TASK. In the fopen forum thread below, what flag does fopen pass to the open system call under System V Release 2 when the "a" mode is given?

[comp.unix.questions] fopen

6600pete@hub.UUCP (12/07/89)

When one opens a file under *most* flavors of UN*X (I realize this is
the kind of thing that will be system-dependent, though it oughtn't)
with fopen ( ..., "a" ), the file mark is supposed to be moved to EOF
before every write. Now, how is this done? Are there two system calls,
one to move the file mark and one to do the write, or is there one
system call, "append"? If the latter, then this is an easier solution
for a problem I have than figuring out how to do record locking.
-------------------------------------------------------------------------------
Pete Gontier   : InterNet: 6600pete@ucsbuxa.ucsb.edu, BitNet: 6600pete@ucsbuxa
Editor, Macker : Online Macintosh Programming Journal; mail for subscription
Hire this kid  : Mac, DOS, C, Pascal, asm, excellent communication skills

stevens@hsi.UUCP (Richard Stevens) (12/07/89)

In article <3250@hub.UUCP>, 6600pete@hub.UUCP writes:
> When one opens a file under *most* flavors of UN*X (I realize this is
> the kind of thing that will be system-dependent, though it oughtn't)
> with fopen ( ..., "a" ), the file mark is supposed to be moved to EOF
> before every write. Now, how is this done? Are there two system calls,
> one to move the file mark and one to do the write, or is there one
> system call, "append"?

With System V Release 2, fopen specifies the O_APPEND flag to the
open system call if you specify the "a" mode.  This has the kernel
move the inode's read/write offset to the end of the file every
time you write to the file.  Hence only one system call is required.

MATERIAL SUPPLIED.
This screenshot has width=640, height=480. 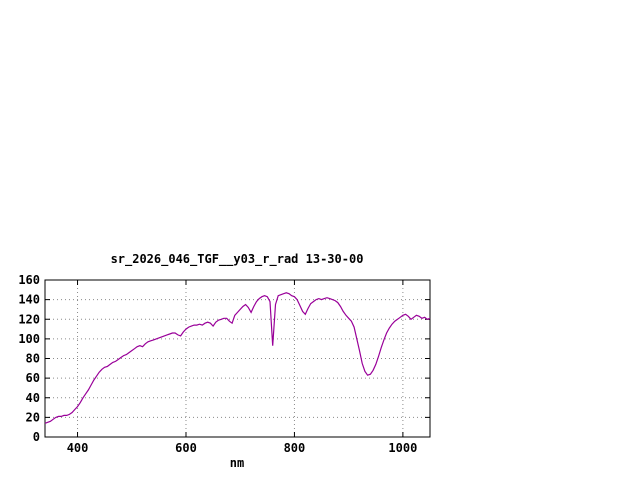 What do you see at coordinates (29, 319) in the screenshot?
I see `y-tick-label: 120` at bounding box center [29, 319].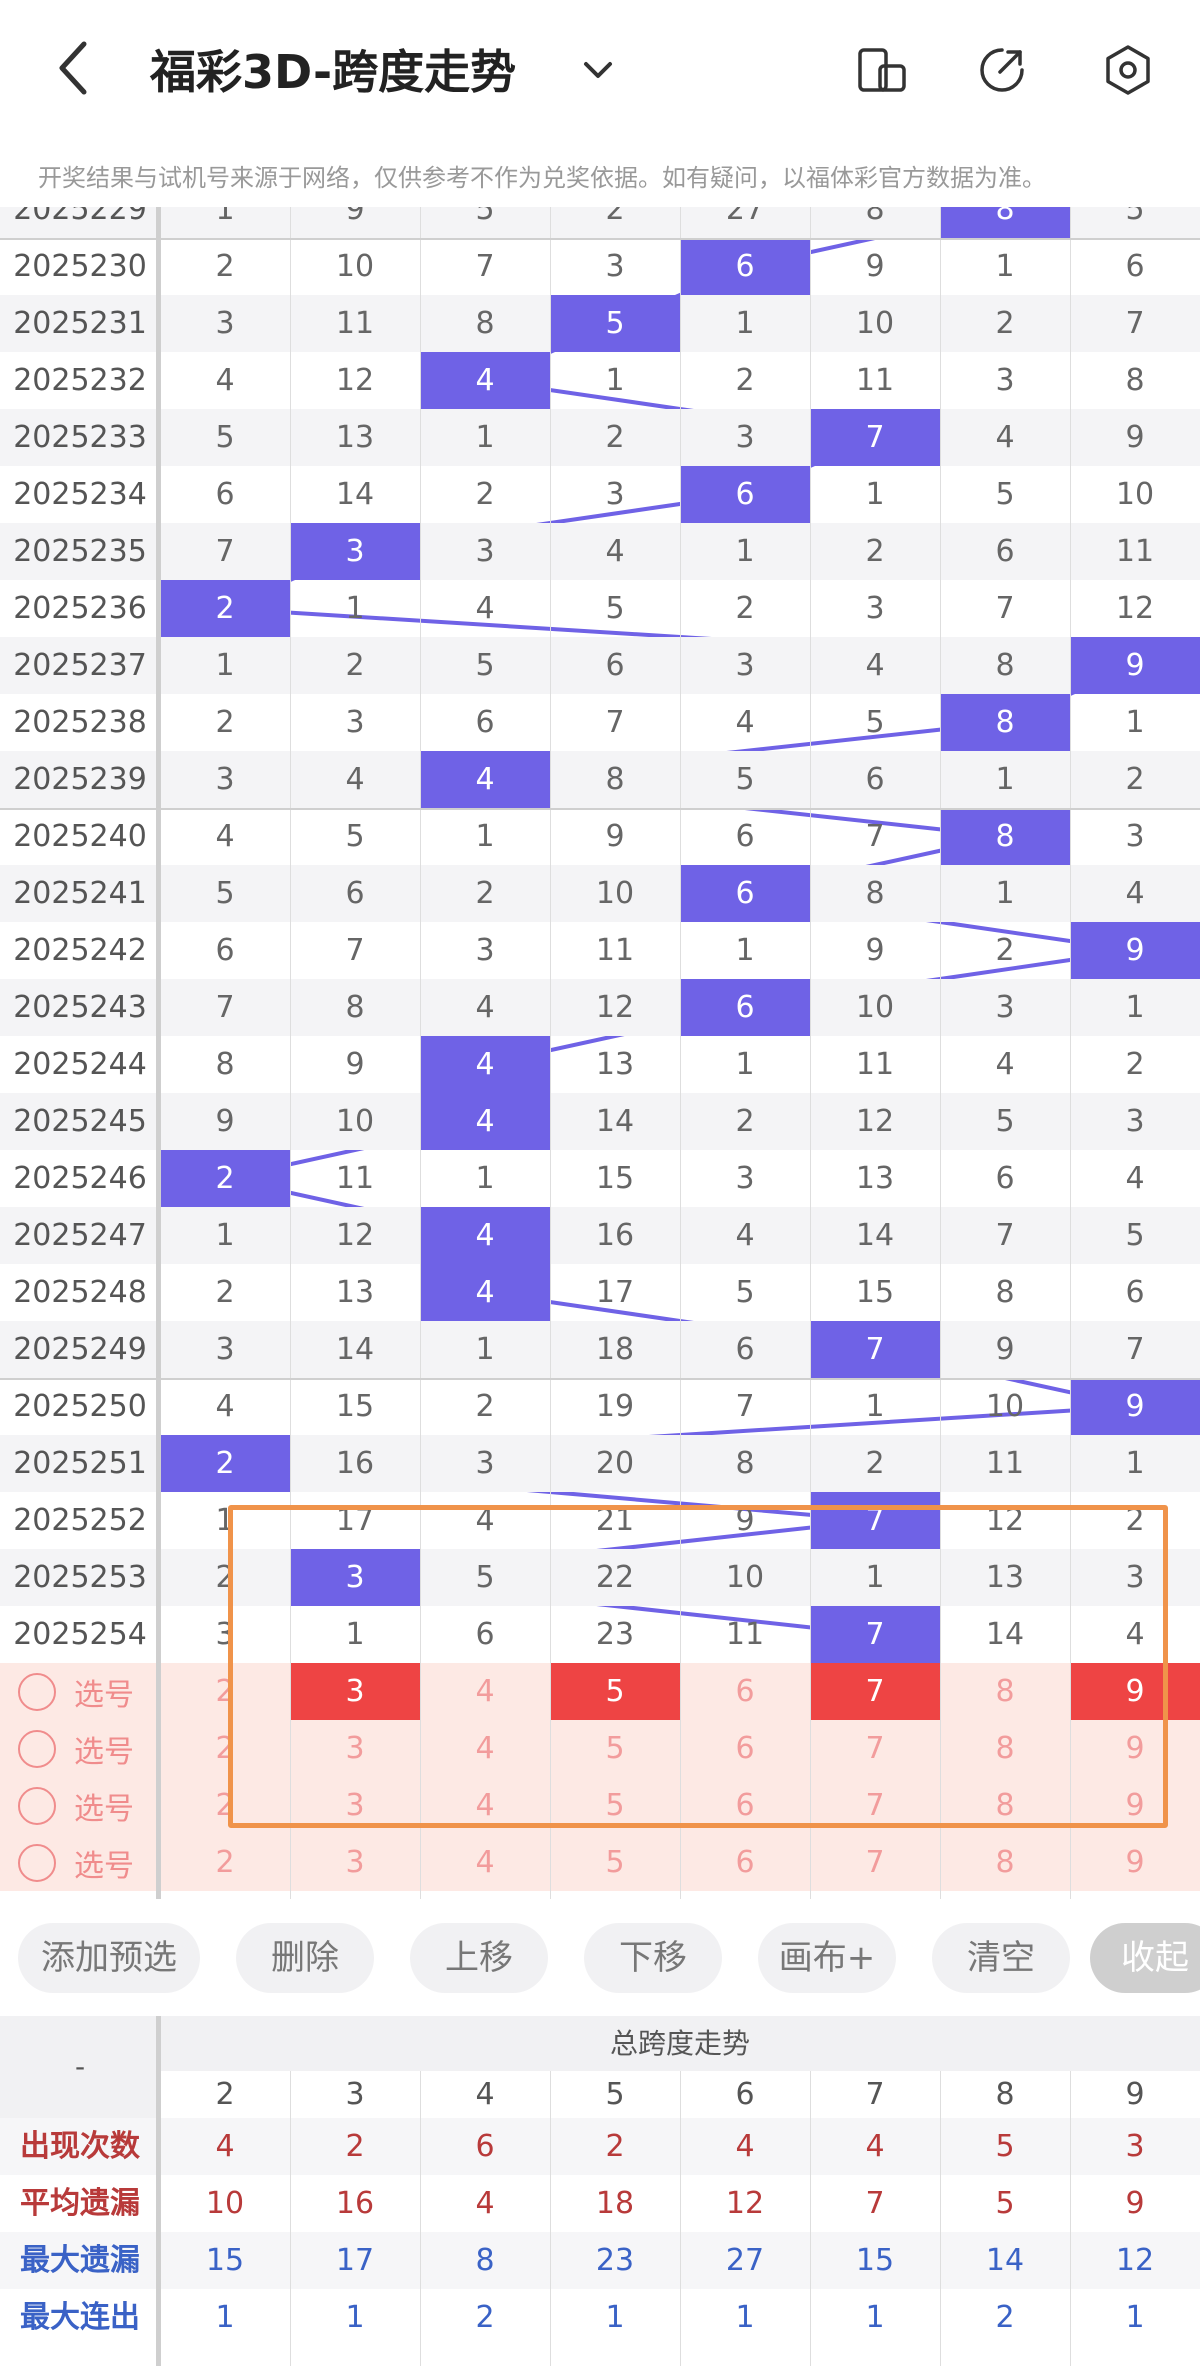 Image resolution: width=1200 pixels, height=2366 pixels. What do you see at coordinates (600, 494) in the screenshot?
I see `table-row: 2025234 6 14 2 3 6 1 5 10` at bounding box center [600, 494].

--

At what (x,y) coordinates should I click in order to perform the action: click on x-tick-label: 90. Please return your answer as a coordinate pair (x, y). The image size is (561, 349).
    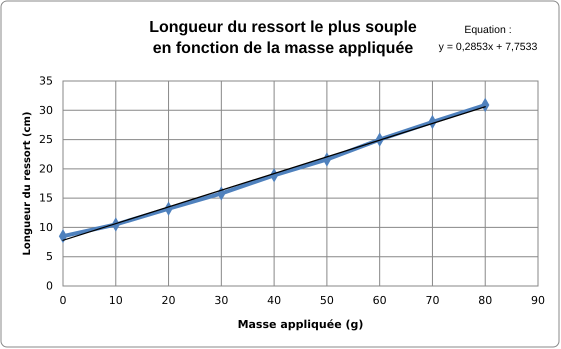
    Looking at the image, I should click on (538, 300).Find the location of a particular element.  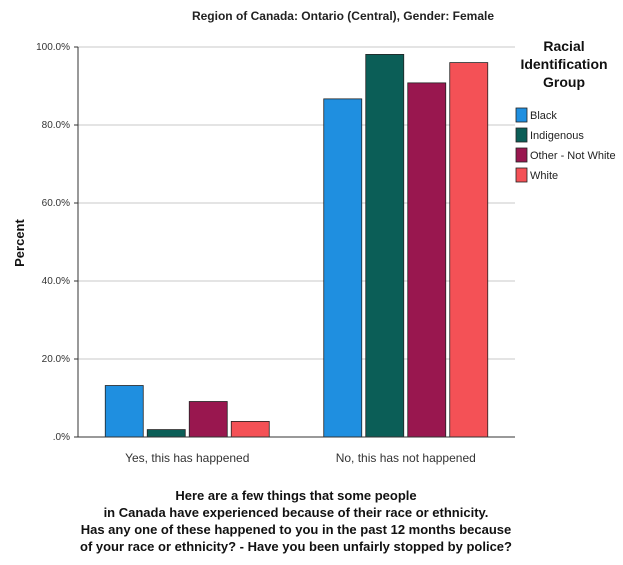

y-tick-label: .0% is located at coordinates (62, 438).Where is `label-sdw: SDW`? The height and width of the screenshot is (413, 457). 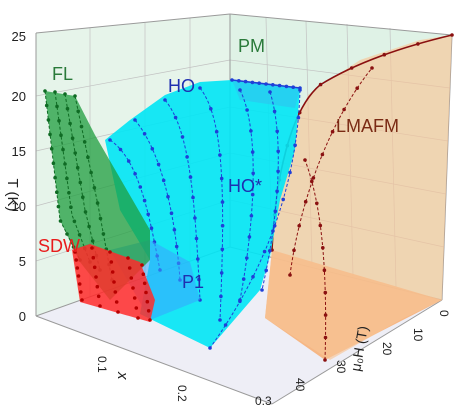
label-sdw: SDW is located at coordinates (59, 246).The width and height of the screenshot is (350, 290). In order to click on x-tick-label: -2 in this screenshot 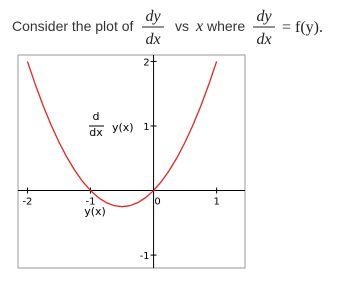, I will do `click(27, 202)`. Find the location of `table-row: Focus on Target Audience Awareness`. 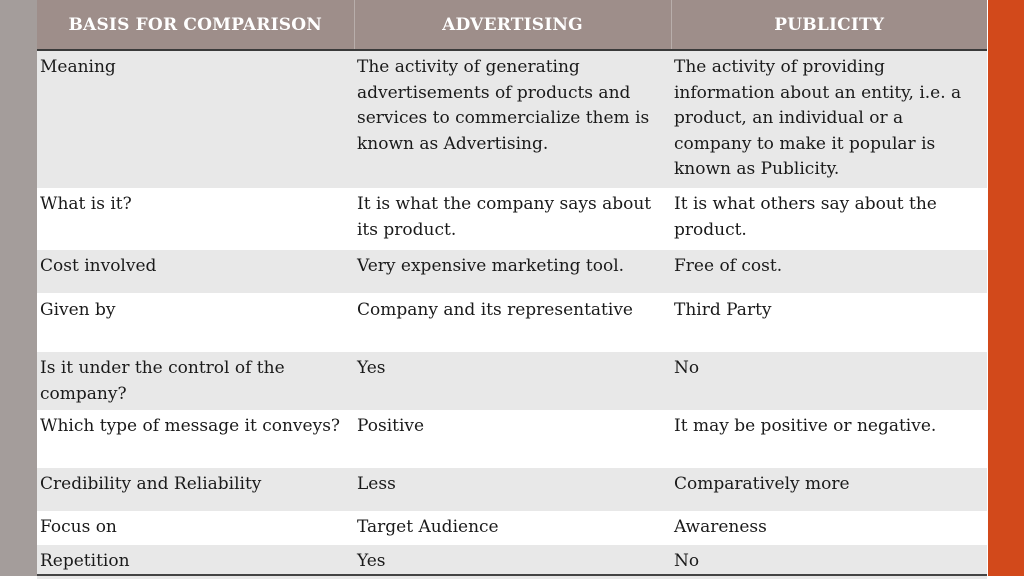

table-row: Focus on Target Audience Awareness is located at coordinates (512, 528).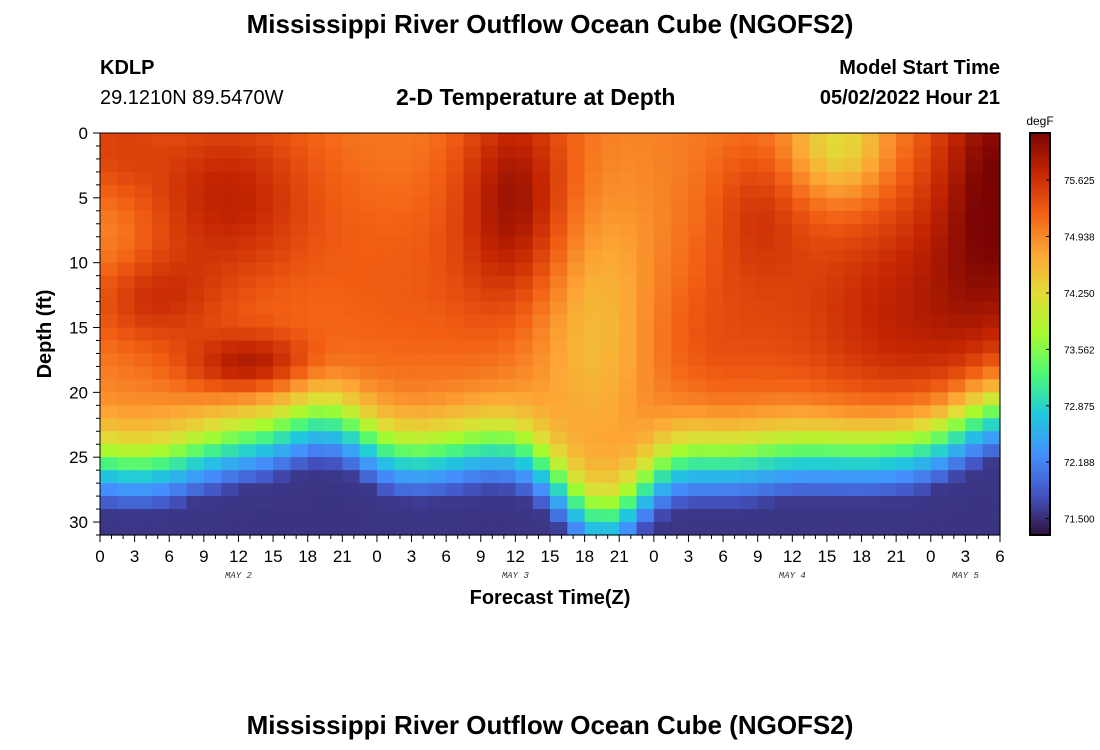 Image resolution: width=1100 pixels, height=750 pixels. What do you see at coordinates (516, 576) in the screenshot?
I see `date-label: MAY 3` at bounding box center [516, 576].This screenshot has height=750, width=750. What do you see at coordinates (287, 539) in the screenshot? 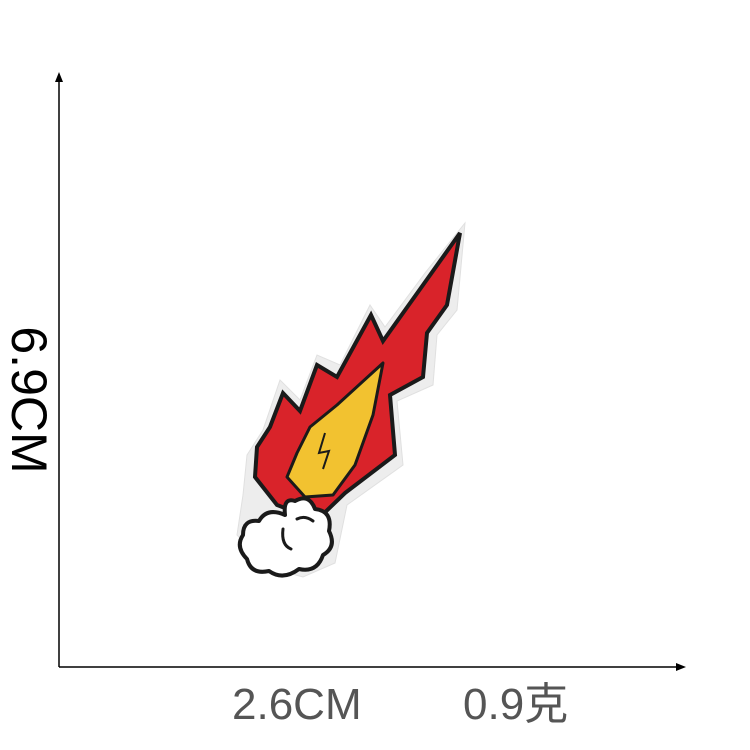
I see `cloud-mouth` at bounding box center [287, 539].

ANSWER BOX. The O_APPEND flag.